• **Activity A**: In the passage on armored CAR-T cells, into which promoter sites was IL-12 knocked in?
• **Activity B**: From the passage on armored CAR-T cells, return word for word the part that opens with the words containing "Researchers have developed" and closes with "et al., 2025)".

• **Text segment**:

------------------------------------------------------------

Several groundbreaking studies have demonstrated that T cells "armed" with cytokines such as IL-2, IL-12, IL-15, IL-18, Flt3L, IFNγ, and IL-7 have significant potential for treating solid tumors. However, peripheral expression of proinflammatory cytokines can lead to toxicity, a significant concern in the development of armored CAR-T cells.
Researchers have developed various strategies to restrict armor gene expression to tumor sites, such as the NFAT-inducible promoter and the synthetic Notch system. However, these strategies are limited to short regulatory DNA fragments and cannot achieve precise and site-specific regulation of gene expression. This has tragically led to severe toxicity in clinical trials of NFAT-IL-12 armored CAR-T cells.
Figure 1. Development of a CRISPR knock-in strategy to engineer armoured T cells with tumour-restricted transgene expression. (Chen A X Y, et al., 2025)
In this Nature paper, the research team utilized CRISPR gene editing technology to knock in transgenes into specific gene loci via homology-directed repair (HDR). For example, knocking in IL-12 into the NR4A2 or RGS16 promoter sites induced significant therapeutic responses and improved long-term survival in mice without any significant toxicity. Furthermore, the cured mice exhibited durable immunity against secondary tumors, demonstrating that these "armored" CAR-T cells can not only eliminate existing tumors but also establish long-lasting immune memory to prevent tumor recurrence.
Overall, by leveraging endogenous gene regulatory mechanisms to express proinflammatory cytokines in a tumor-localized manner, the team aims to expand the repertoire of cytokines that can be safely expressed by "armored" CAR-T cells, potentially overcoming the challenges of CAR-T cell therapy for solid tumors.
Reference
Chen A X Y, et al. Rewiring endogenous genes in CAR T cells for tumour-restricted payload delivery. Nature, 2025: 1-11.

------------------------------------------------------------

Collected data entries
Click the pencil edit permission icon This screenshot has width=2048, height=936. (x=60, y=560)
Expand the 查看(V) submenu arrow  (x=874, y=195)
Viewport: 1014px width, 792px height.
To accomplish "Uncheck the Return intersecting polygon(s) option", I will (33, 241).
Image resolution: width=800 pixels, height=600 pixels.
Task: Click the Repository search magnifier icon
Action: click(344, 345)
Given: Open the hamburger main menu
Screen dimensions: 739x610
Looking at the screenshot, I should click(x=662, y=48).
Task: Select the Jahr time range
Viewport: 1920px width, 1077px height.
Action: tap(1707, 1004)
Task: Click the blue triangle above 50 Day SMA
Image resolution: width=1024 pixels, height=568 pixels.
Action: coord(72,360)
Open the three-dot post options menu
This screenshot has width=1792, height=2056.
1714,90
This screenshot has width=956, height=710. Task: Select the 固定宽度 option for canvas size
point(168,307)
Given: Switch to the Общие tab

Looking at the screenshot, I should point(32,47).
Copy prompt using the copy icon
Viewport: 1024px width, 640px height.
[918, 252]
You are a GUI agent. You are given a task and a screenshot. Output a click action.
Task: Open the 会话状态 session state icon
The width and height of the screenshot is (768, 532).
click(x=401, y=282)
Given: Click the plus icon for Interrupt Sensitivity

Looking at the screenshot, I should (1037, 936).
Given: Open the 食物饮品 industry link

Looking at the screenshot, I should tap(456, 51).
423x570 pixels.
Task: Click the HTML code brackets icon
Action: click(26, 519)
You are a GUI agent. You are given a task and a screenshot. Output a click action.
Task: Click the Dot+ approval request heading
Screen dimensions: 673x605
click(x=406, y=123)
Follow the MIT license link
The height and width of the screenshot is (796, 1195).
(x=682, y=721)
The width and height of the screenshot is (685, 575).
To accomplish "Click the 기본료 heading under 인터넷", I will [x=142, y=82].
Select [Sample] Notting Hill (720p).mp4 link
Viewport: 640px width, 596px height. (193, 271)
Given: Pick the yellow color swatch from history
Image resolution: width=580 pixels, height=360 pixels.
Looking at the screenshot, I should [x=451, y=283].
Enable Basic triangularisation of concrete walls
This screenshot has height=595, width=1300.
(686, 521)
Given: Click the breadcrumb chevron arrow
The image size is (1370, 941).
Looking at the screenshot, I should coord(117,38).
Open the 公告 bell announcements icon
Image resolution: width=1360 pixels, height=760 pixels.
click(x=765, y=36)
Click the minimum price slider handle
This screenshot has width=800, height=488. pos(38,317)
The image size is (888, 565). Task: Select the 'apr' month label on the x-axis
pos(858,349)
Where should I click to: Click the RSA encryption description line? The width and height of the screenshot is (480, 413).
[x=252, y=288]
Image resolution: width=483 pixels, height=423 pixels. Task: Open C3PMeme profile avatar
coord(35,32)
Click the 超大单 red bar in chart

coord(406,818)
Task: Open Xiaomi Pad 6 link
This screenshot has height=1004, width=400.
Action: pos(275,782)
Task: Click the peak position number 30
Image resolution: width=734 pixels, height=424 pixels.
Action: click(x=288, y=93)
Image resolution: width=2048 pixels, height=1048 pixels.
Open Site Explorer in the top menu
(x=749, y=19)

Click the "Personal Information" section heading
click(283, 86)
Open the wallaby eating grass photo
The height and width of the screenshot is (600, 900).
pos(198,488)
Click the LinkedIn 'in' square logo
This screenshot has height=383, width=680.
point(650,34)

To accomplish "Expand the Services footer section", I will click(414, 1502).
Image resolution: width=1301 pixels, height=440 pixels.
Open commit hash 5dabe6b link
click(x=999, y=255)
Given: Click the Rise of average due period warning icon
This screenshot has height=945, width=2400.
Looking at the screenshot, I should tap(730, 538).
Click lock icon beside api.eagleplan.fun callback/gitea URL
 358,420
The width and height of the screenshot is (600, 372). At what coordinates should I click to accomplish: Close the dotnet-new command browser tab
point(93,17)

------------------------------------------------------------

• **Response box A**: The NR4A2 or RGS16 promoter sites.

• **Response box B**:
Researchers have developed various strategies to restrict armor gene expression to tumor sites, such as the NFAT-inducible promoter and the synthetic Notch system. However, these strategies are limited to short regulatory DNA fragments and cannot achieve precise and site-specific regulation of gene expression. This has tragically led to severe toxicity in clinical trials of NFAT-IL-12 armored CAR-T cells.
Figure 1. Development of a CRISPR knock-in strategy to engineer armoured T cells with tumour-restricted transgene expression. (Chen A X Y, et al., 2025)